The Silanis decision was also encouraged by a decade long business partnership with IBM Global Services on e-signature application delivery, which the company is looking to extend through cooperation on cloud services and other initiatives.

To support cloud portability, IBM has created a set of tools that ease migration from an Amazon to a SoftLayer installation, which the Silanis cloud operations team made extensive use of to move profiling information from Amazon instances to IBM. Automation of this process was enormously helpful in setting up the Silanis service in Canada, Laurie explained, as it made deployment easier and speedier, while ensuring that the service delivery capabilities are identical across borders. And while Silanis was also able to save time on the Canadian deployment since the company was transferring an architecture for data bases, application and email servers that had already been developed on Amazon, Laurie did note differences between the Amazon and IBM platform that had to be learned by administrators.

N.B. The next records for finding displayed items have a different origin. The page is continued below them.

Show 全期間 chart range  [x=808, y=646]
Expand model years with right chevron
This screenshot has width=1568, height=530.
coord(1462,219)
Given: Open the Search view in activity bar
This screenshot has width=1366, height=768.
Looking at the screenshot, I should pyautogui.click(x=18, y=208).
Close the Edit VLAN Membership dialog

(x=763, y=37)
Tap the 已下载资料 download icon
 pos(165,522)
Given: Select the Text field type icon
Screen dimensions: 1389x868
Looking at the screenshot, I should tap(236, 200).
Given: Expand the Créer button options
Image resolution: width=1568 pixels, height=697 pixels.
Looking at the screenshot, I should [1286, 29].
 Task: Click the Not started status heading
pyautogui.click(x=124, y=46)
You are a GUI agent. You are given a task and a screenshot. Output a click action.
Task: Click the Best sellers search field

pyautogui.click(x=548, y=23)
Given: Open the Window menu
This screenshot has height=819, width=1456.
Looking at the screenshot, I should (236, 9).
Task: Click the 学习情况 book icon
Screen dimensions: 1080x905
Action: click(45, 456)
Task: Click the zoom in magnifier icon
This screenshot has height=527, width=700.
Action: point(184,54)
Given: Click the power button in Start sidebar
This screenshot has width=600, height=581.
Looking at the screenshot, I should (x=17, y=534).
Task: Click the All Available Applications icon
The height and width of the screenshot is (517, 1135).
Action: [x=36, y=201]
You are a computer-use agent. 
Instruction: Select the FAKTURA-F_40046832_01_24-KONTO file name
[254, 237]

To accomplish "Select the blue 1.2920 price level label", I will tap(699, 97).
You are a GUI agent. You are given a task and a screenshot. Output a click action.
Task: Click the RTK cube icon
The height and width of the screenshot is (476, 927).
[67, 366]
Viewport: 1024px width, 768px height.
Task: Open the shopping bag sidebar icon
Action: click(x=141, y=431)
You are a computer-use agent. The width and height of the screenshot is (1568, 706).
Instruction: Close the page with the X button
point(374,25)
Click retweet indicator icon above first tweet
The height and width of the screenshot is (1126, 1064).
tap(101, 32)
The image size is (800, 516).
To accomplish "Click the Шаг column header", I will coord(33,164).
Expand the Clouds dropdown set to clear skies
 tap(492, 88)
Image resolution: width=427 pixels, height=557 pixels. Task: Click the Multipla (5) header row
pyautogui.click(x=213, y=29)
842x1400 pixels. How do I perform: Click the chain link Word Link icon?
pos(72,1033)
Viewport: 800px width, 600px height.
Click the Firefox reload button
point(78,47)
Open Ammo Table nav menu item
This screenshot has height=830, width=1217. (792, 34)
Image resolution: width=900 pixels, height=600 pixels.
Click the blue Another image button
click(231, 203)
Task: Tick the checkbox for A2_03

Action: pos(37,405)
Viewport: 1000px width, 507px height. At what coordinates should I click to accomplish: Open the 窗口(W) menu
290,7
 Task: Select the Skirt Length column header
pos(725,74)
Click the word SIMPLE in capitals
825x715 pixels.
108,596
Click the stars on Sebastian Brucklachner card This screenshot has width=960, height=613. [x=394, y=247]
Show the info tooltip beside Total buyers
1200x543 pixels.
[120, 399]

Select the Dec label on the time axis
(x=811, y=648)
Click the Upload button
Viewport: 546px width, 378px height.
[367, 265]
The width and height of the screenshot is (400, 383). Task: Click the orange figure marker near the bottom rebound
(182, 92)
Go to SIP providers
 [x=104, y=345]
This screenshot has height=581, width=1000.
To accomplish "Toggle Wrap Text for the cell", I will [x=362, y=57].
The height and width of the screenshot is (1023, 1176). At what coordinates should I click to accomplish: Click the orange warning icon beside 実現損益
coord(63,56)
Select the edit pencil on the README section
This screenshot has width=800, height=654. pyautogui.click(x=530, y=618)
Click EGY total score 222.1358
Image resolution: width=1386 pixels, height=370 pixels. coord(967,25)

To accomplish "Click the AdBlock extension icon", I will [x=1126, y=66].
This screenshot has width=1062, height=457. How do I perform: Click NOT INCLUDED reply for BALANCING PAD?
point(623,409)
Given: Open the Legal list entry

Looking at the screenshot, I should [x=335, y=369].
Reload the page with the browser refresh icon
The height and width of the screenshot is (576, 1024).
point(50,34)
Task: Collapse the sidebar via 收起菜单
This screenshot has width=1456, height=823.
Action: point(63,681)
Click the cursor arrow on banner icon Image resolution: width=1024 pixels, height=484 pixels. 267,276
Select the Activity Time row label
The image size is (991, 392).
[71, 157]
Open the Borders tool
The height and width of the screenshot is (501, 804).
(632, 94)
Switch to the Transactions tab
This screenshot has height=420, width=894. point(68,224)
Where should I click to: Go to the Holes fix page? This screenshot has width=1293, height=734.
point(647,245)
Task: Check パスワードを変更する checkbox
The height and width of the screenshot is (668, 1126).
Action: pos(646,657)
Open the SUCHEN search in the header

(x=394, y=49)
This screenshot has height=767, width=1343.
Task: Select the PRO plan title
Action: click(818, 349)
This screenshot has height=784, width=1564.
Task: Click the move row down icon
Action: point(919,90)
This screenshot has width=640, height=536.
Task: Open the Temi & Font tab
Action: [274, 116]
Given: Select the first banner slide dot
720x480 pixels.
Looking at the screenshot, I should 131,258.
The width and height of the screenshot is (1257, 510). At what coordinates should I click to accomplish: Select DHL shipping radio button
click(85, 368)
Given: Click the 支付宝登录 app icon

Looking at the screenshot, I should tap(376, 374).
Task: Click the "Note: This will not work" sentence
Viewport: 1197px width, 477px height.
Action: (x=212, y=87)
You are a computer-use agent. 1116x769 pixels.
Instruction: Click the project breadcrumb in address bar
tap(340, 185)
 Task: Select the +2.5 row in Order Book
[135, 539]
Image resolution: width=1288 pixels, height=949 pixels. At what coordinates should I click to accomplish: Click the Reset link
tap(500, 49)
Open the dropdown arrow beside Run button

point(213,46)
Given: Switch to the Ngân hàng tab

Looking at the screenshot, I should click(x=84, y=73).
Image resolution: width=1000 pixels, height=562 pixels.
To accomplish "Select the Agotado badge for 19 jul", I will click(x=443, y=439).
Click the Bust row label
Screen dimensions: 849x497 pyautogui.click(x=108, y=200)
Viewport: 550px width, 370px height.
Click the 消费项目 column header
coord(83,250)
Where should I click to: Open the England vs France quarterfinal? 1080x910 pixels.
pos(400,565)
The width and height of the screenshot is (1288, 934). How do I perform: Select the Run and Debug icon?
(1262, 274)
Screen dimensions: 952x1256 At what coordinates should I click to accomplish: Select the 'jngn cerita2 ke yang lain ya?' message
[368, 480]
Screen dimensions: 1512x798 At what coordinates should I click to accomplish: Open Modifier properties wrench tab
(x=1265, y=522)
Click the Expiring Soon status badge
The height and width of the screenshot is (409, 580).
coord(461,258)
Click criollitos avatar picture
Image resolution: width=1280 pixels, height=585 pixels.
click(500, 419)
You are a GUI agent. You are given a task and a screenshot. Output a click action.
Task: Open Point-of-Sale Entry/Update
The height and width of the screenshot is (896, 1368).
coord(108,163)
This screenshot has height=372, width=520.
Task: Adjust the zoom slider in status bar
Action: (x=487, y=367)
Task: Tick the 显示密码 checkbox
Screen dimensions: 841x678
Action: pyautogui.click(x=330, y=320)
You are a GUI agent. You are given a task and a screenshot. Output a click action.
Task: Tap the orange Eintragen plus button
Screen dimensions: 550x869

So far, Silanis does not yet have adequate experience with the IBM service to make a clear statement on performance metrics or cost, but its expectation is that the IBM service will be cost competitive with AWS. However, Laurie did point to additional potential benefits of the IBM cloud, such as the connection of IBM’s data centre network via a private LAN that can improve performance in application delivery – an attribute that Silanis looks forward to using more extensively as it works to set up cloud instances in other regions of the world to serve its growing, global customer base – in the UK and Australia, for example. Bare metal servers that deliver high performance for large enterprise customers is another benefit of the IBM SmartCloud that Silanis hopes to leverage as it further develops its managed service, hybrid private cloud offerings. Laurie expects that by next year, this hosted solution will be synched with its on-premise and multi-tenant SaaS to offer customers true hybrid choice.

Through its history, Silanis has managed to take advantage of much cloud promise: growth was both supported and stimulated by cloud capabilities, and the company was able to quickly instantiate services that would provide the online automation that is increasingly required of the agile, digital enterprise. But most unique is the Silanis story of cloud portability – a tale of promise for contemporary times.